Stored items
-- Opening Marker --

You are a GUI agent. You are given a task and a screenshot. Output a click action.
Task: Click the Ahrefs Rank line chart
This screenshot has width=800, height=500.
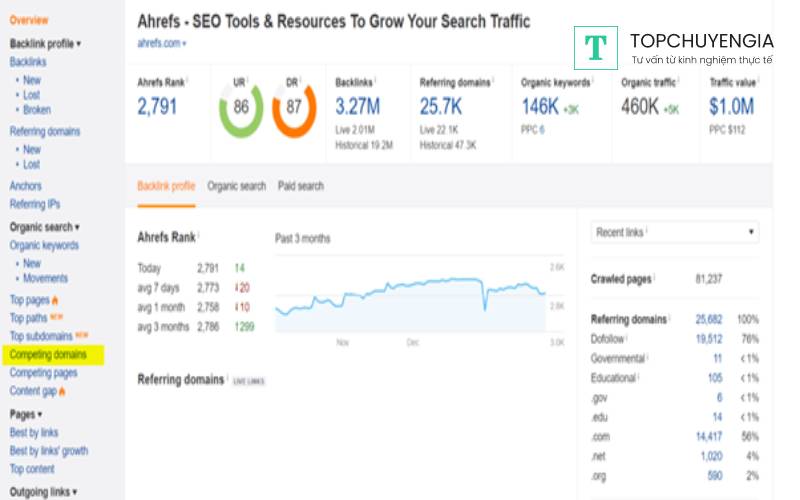pyautogui.click(x=410, y=297)
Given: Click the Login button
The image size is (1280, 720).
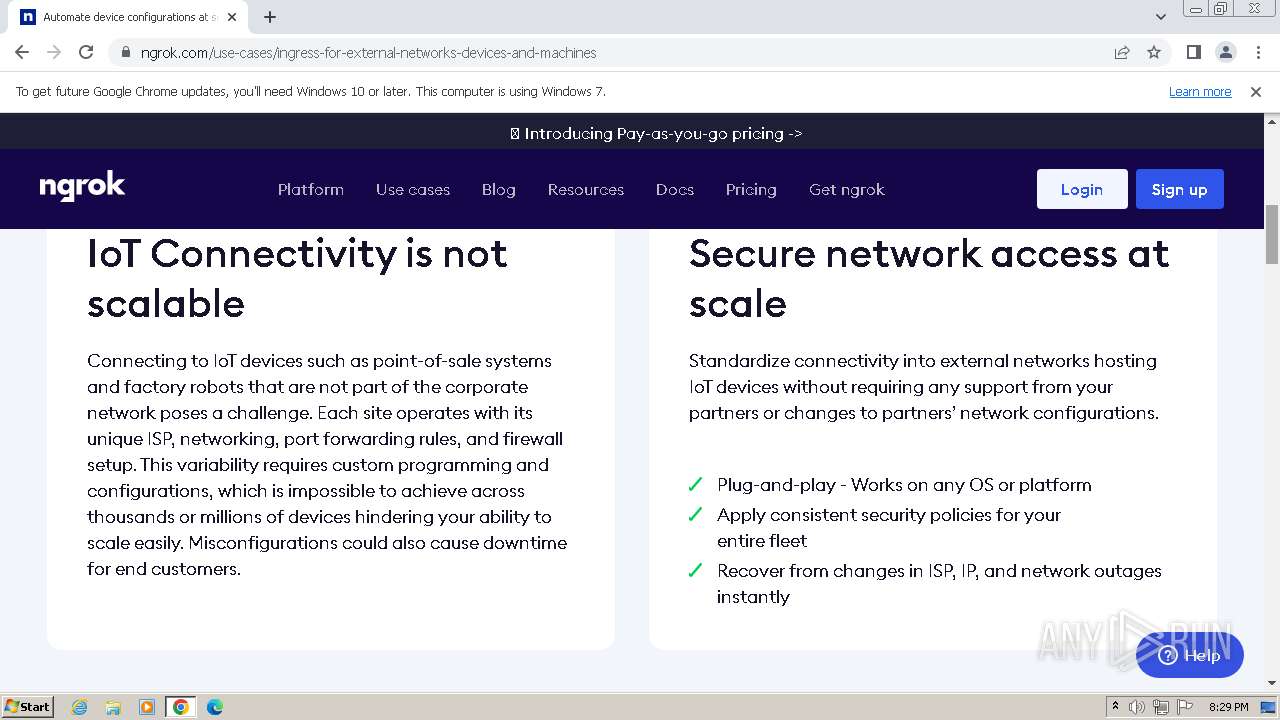Looking at the screenshot, I should (1081, 189).
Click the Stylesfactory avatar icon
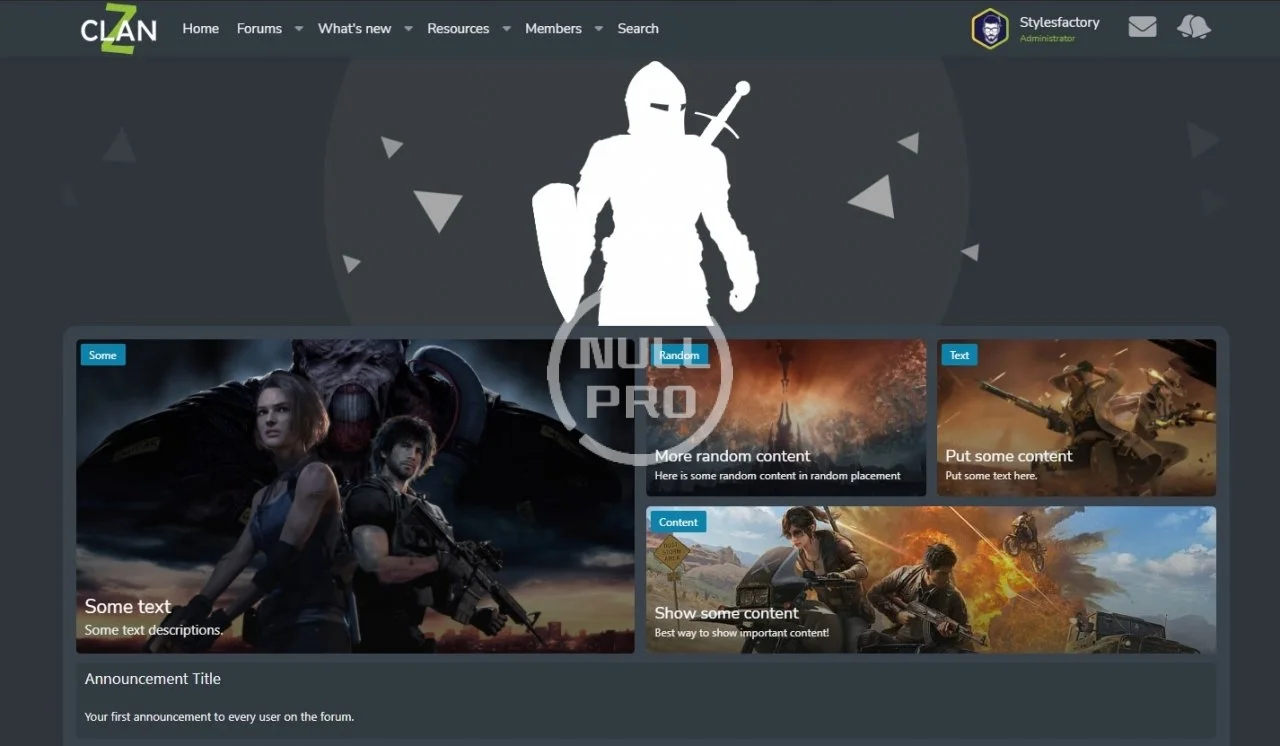 click(989, 29)
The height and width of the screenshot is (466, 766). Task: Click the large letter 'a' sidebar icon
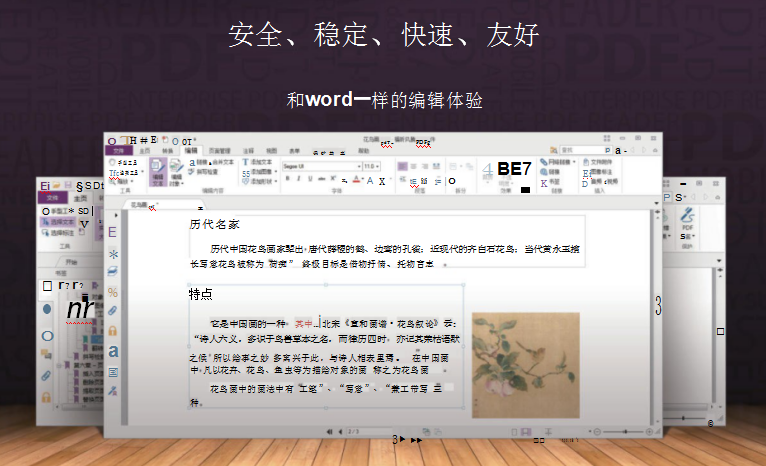[x=114, y=351]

-- Closing Marker --

Skipping the pictures, transcribe each line above exactly as it appears.

- _Completed task_:
You are a GUI agent. You are given a task and a screenshot. Output a click action.
Task: Click the Ahrefs Rank line chart
This screenshot has width=800, height=500.
pyautogui.click(x=410, y=297)
Given: Click the Login button
The image size is (1280, 720).
Looking at the screenshot, I should (1081, 189).
Click the Stylesfactory avatar icon
 click(989, 29)
The height and width of the screenshot is (466, 766). Task: Click the large letter 'a' sidebar icon
[x=114, y=351]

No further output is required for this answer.